Office vacancies are rising across the US, as the latest tech layoffs see corporations ditching expensive office buildings to cut costs.

Office vacancies are rising across the US, as the latest tech layoffs see corporations ditching expensive office buildings to cut costs.

Companies like Lyft ($LYFT) and Salesforce ($CRM) started subleasing more of their office space through 2022, while the latter recently announced an exit from the 30-story office tower known as Salesforce East in Downtown San Francisco.

While tourism in New York City keeps booming, office space has been battered by remote work. According to urbanism experts Edward Glaeser and Carlo Ratti, 74,582,671 sqm of vacant office space are enough to fill more than 26 Empire State Buildings.

According to the real estate firm Colliers, the total square footage of office space in Manhattan available for lease — roughly 94 million — has set a record. The vacancy rate of 17.4 percent, however, matched the rate from February 2022, which was the highest since Colliers started tracking the New York City office market in 2000.

Real estate investor Steven Roth reflected on the current labor market trends.

“Friday is dead forever…Monday is touch and go,” said Roth, chairman, and founder of Vornado Realty Trust ($VNO) – an office REIT whose common stock has declined approximately 60% in the last year and got booted from S&P 500.

Vornado is a textbook example of ongoing real estate struggles. As an equity REIT, it owns income-producing properties: Manhattan’s office space and street-level retail.

REITs are popular among yield-seeking investors, as they must distribute at least 90% of their taxable income through dividends annually. In 2022, Vornado paid out over $400MM, but facing a challenging market, the company suspended their dividend for the year.

Even mega-cap companies like Microsoft ($MSFT), which just hit a new stock all-time high, are undergoing real estate reductions. The company is looking to sublease more than 42,000 sqft of its offices at 11 Times Square while abandoning plans for a new office complex in London.

Yet, the State of New York doesn’t see the glass as half empty but half full. A worker who commutes to Manhattan, even for two or three days a week, remains a New York taxpayer, while one who now works permanently from home in bordering states is not.

In addition, property taxes are a significant source of New York City’s income, attributing to $7 billion in FY 2021 and showing further growth, according to the city comptroller’s report.

However, NYC-based real estate brokers are scrambling to find buyers for once prized commercial properties, now vacant in Manhattan. According to MSCI Real Assets, office prices were down 26% in Q1 2023 from a peak in 2017.

According to the Financial Times, family offices managing wealth for the ultra-rich are among the buyers, as evident from RXR and Blackstone Group’s sale of an office building on Sixth Avenue. A consortium of family-run businesses purchased the building for $320m, a $30m discount from the listed price. Meanwhile, in 2010 the sellers paid $400m for the property ($556m inflation-adjusted to 2023).

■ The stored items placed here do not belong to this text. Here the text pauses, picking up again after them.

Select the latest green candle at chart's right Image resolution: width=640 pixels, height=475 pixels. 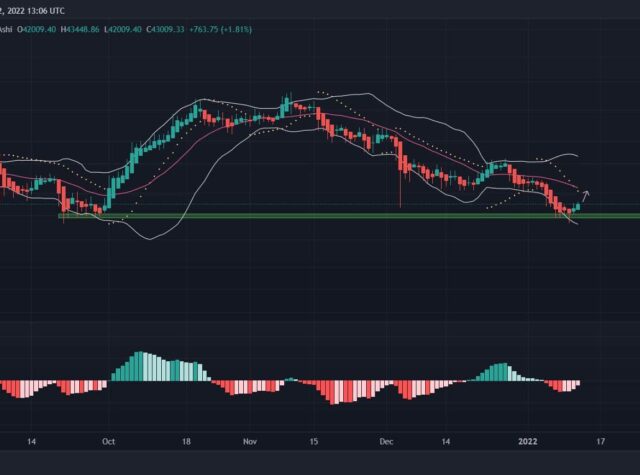pyautogui.click(x=576, y=206)
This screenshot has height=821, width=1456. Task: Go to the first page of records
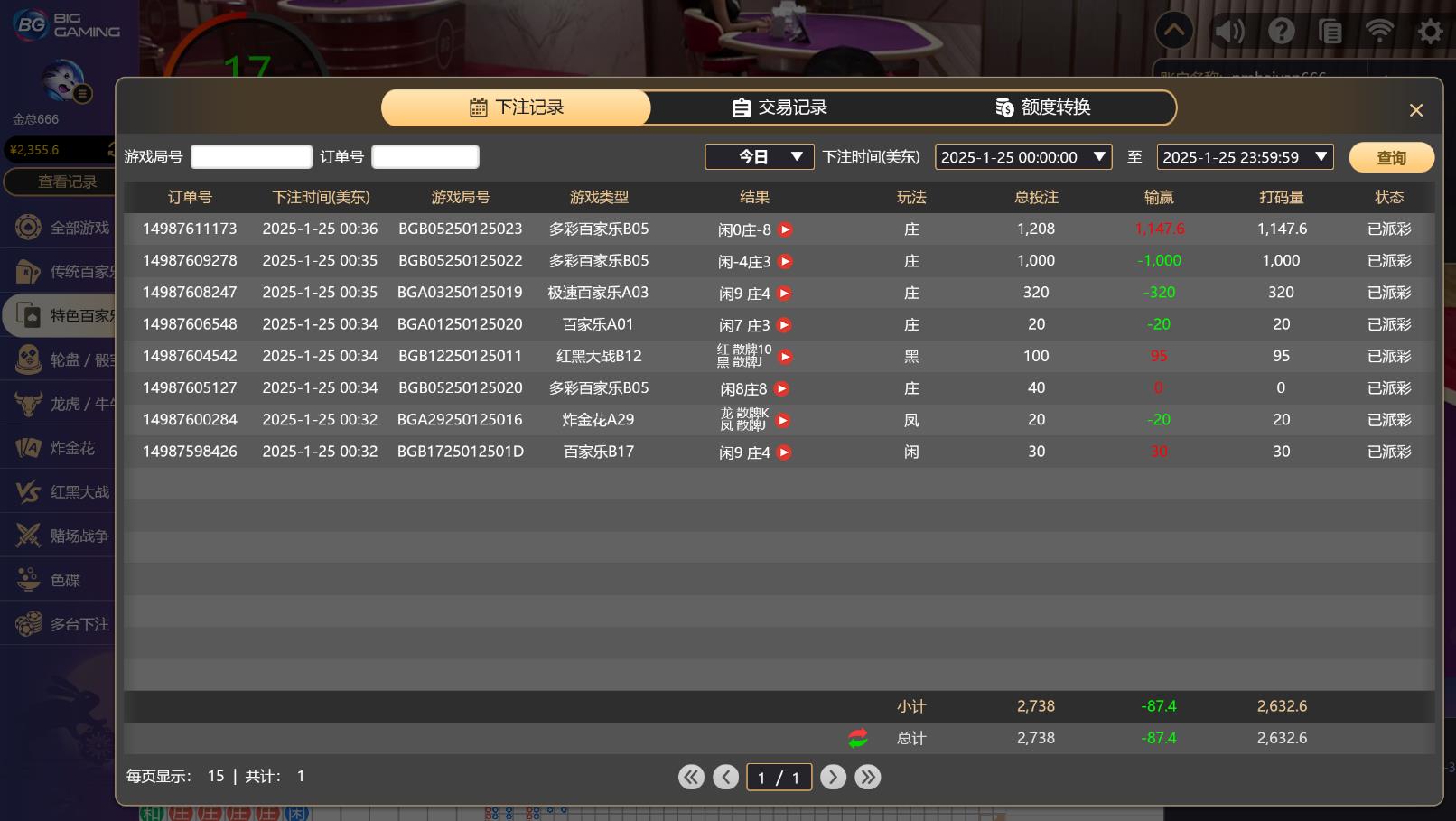pos(691,777)
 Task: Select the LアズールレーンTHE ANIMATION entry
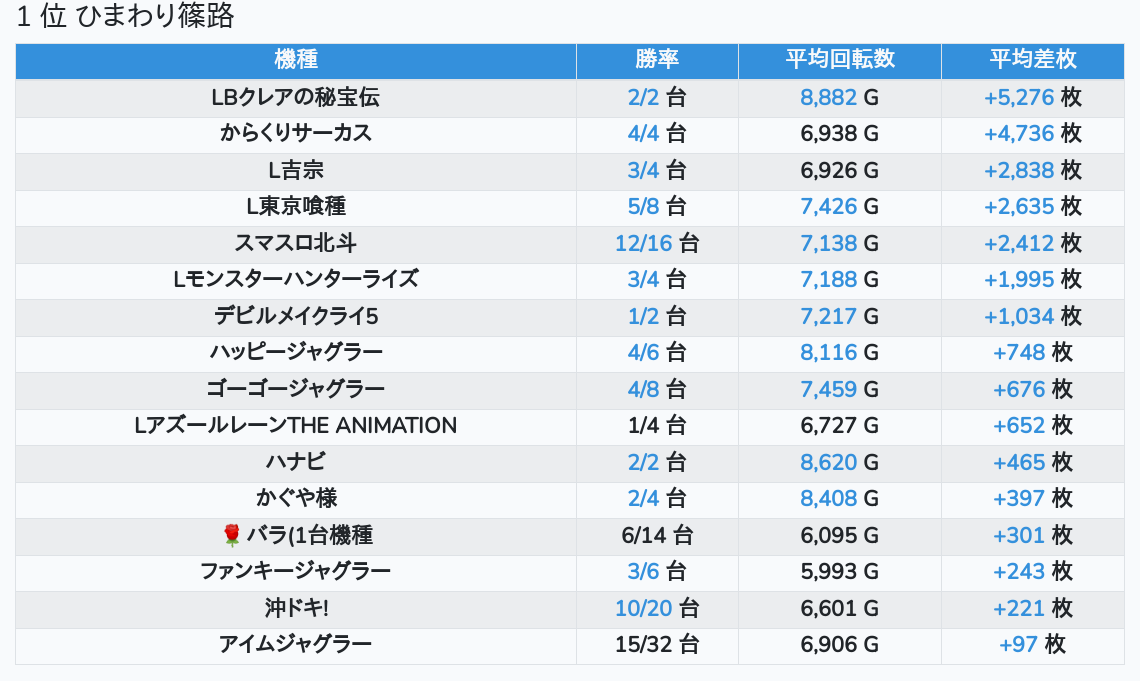tap(295, 425)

Blackstone has already said US offices are now less than 2% of its total portfolio, down from more than 60% in 2007.

Another Manhattan building, Tower 56, was unloaded in February for $110mn when the owner could not refinance its debt — down from the $158mn paid for it in 2008. One broker estimated that only the top 10 percent of office buildings in New York were not distressed — either in terms of the level of debt or occupancy.

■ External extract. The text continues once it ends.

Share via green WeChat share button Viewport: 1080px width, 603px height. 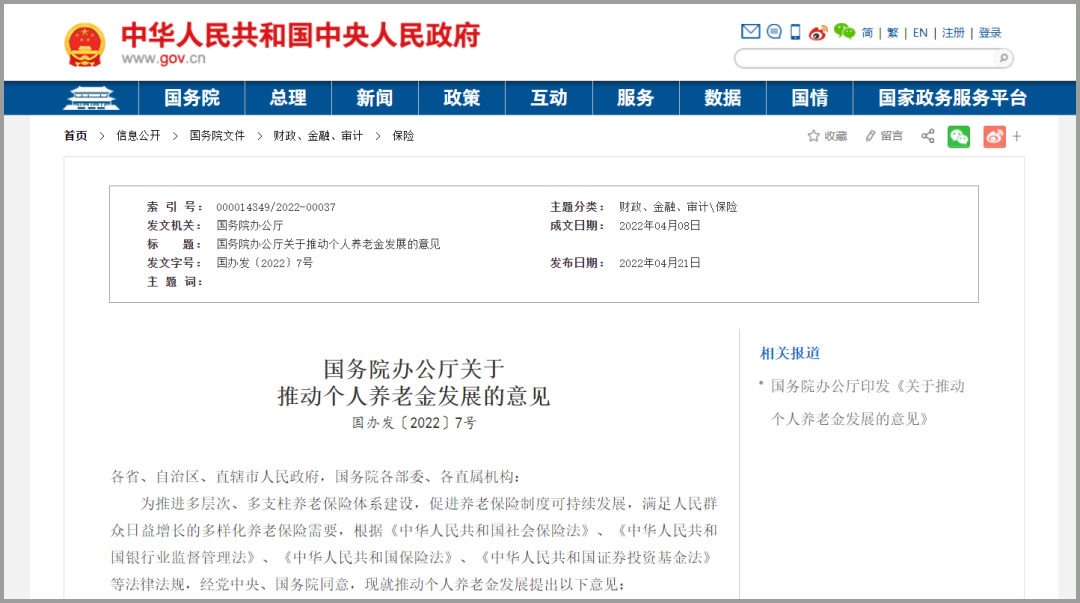[x=959, y=136]
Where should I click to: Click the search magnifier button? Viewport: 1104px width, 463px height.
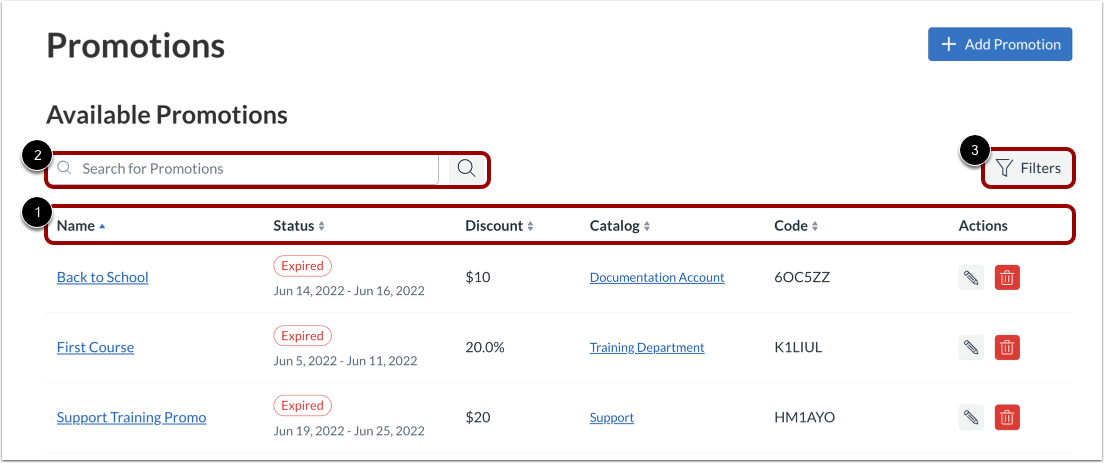[466, 168]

“There’s going to be tonnes and tonnes of workouts,” Steven Stuart of Fortress Investment Group, one such lender, predicted at a conference hosted in May by The Real Deal, a real estate news outlet. “The basic problem is a lot of these assets were financed with short-term, floating rate debt a few years ago.”

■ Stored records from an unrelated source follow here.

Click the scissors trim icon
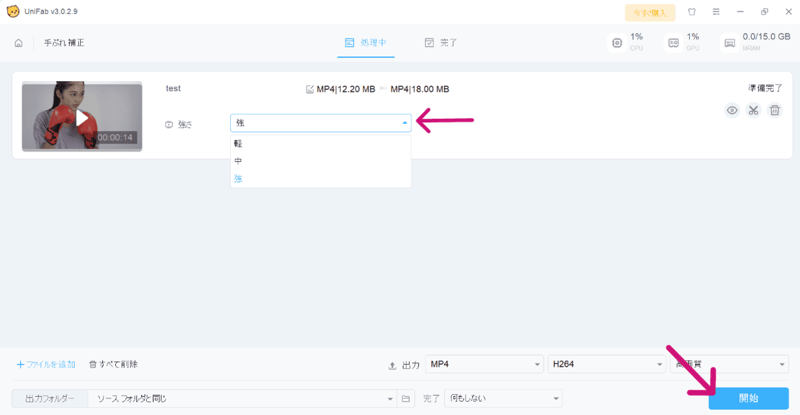 click(753, 110)
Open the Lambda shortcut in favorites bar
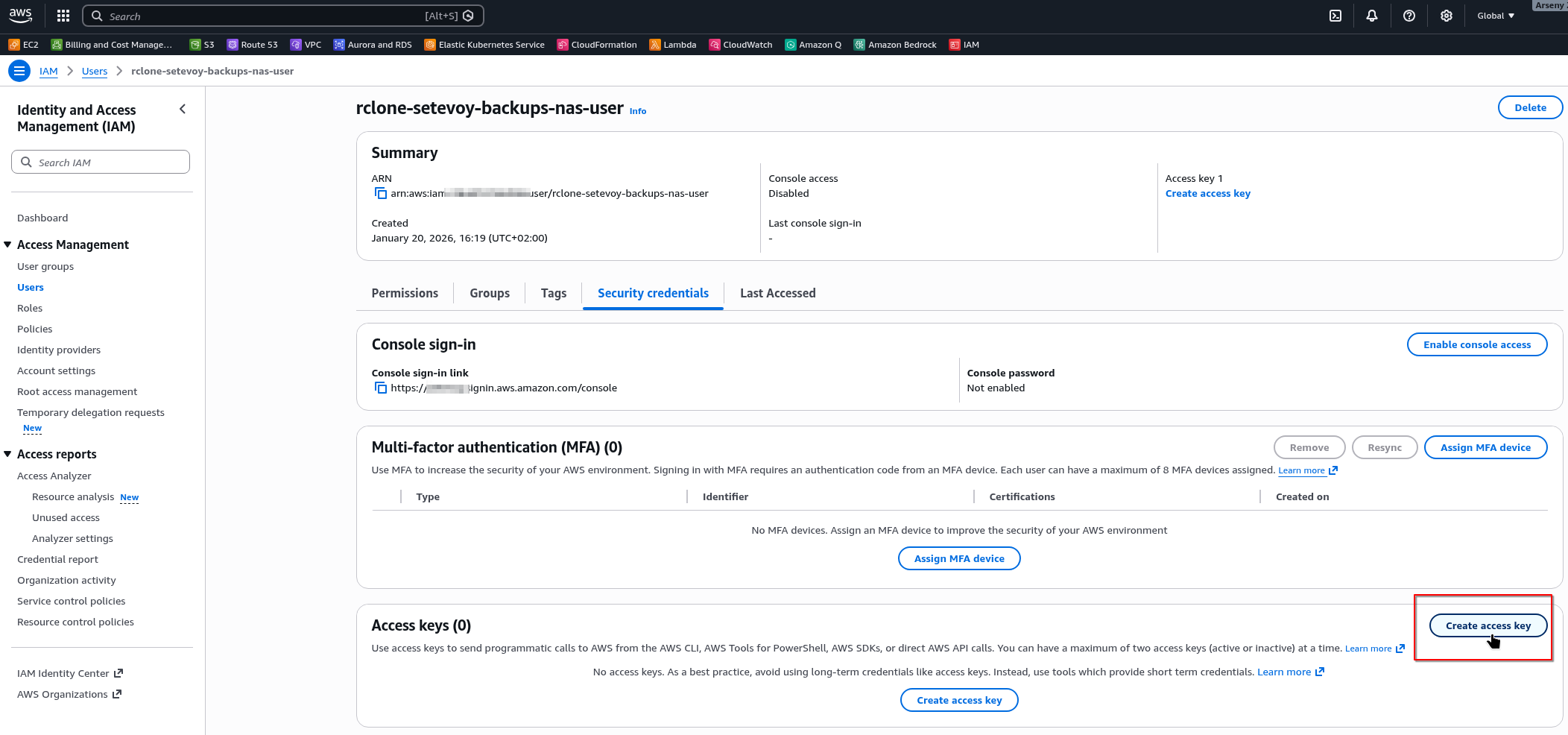Screen dimensions: 1568x735 tap(673, 45)
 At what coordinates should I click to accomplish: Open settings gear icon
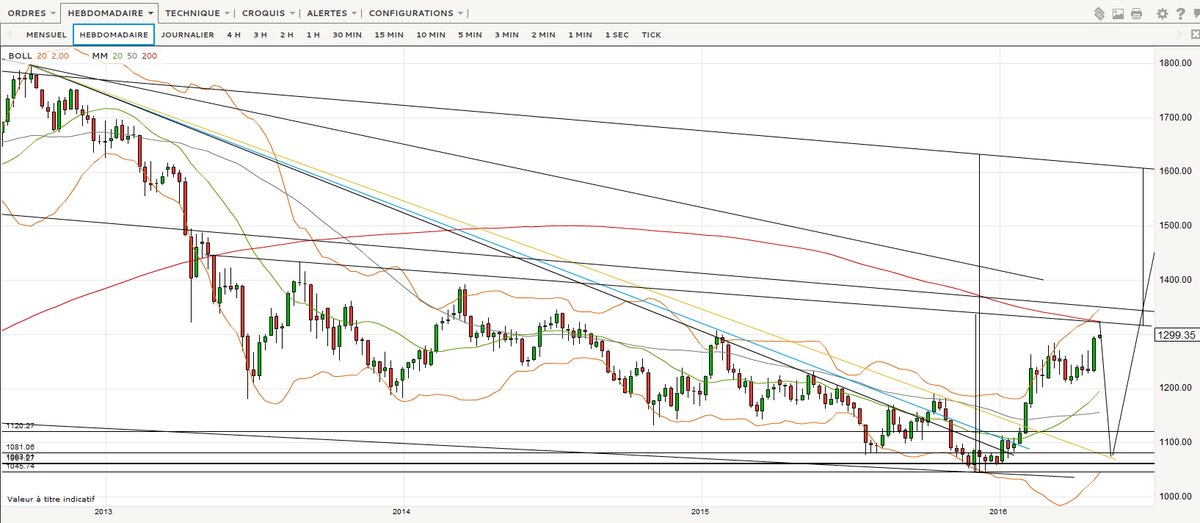tap(1162, 14)
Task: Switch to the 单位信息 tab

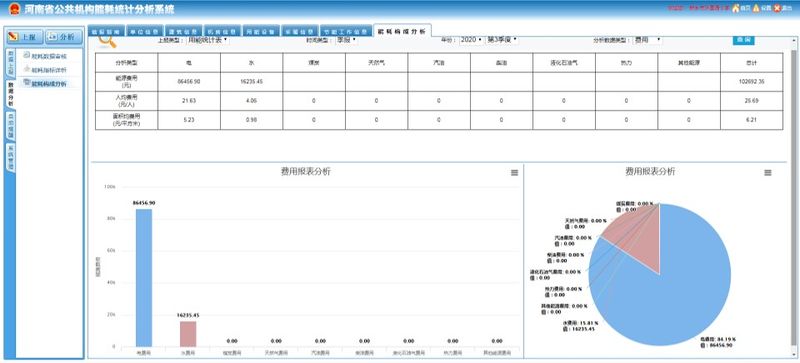Action: tap(145, 31)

Manhattan office sales by buyer type, Source: Savills Research

According to Knight Frank, private investments outpaced institutions in 2022, attributing to 41% of total global commercial real estate markets. Total investments exceeded $450b, with ultra-wealthy individuals like Amancio Ortega of Zara and Joe Tsai of Alibaba Group among the most active.

Still, domestic capital is more cautious. TwinFocus, a Boston-based multi-family wealth management service managing $7.5b, decided not to co-invest in an NYC office building.

“The risk is, what do these cities look like over the next 10 years?” said its co-founder Paul Karger.

In a recent interview for Fox Business, a self-made real estate billionaire Jeff Greene gave a stark warning, pointing out that many investors never experienced such market conditions.

“I see people all the time who are panicked because they’re thinking, how am I going to pay off my construction loan when the apartment building I’m building is done, when rates have now gone up way beyond what I can afford, and rents are dropping?”

He pointed out that the ongoing turbulence is happening while we still have record-high employment levels.

“What’s happening in office space today is before the slowdown. Wait until we have the recession,” concluded Greene, predicting unstable times for the entire real estate industry.